The resulting plant immunity is expected to be long-lasting and difficult for viruses to develop resistance to, because the enzymes involved are critical for the pathogens to infect the plant and unlikely to be lost through mutation.

To test this approach, the researchers used a common model plant, Nicotiana benthamiana. After designing the aNLRs, they introduced them into the plants using standard genetic engineering techniques, enabling the plants to produce the modified receptors themselves.

In a trial spanning five different viruses — including the potato virus Y (PVY), turnip mosaic virus, pepper mottle virus, chili veinal mottle virus, and the plum pox virus —  between 70% and 100% of plants that carried the engineered aNLRs did not get systemic infections, compared to zero resistance in the control group. The engineered plants even maintained their resistance when the researchers tried to infect them with all five viruses simultaneously. 

“We were initially surprised by the robustness of resistance, that one engineered aNLR could protect against multiple potyviruses,” Liu says.

However, the engineered plants did not show similar resistance against the tobacco etch virus (TEV), succumbing to systemic infections. The team then created another aNLR with two cleavage sites, each responsive to different viral enzymes. They managed to raise the complete resistance rate against TEV to 55% while maintaining 100% complete resistance against PVY. Further research would be needed to improve the rate, explains Liu.

Caption: Engineered immune receptors (aNLRs) stay silent until viral enzymes act like ‘molecular scissors’ to remove their blockers, triggering a powerful immune response against viruses.

Credit: Tsinghua University

Thriving crops

To evaluate the effectiveness of their strategy in a real-world crop, the researchers engineered soybean plants and exposed them to the soybean mosaic virus. Compared to unmodified plants — which all succumbed to the virus — the soybean plants carrying aNLRs were able to withstand the virus and continued growing normally, showing no viral symptoms and no detectable viral RNA.

DATA SHOWN:
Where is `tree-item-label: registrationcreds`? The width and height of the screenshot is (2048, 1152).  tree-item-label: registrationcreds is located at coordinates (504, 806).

ACTIVITY:
In the text on engineered plant immunity, what complete resistance rate against the tobacco etch virus did the aNLR with two cleavage sites achieve? The listing is separate material and has no connection to the text on engineered plant immunity.

ANSWER TO THE EXERCISE:
55%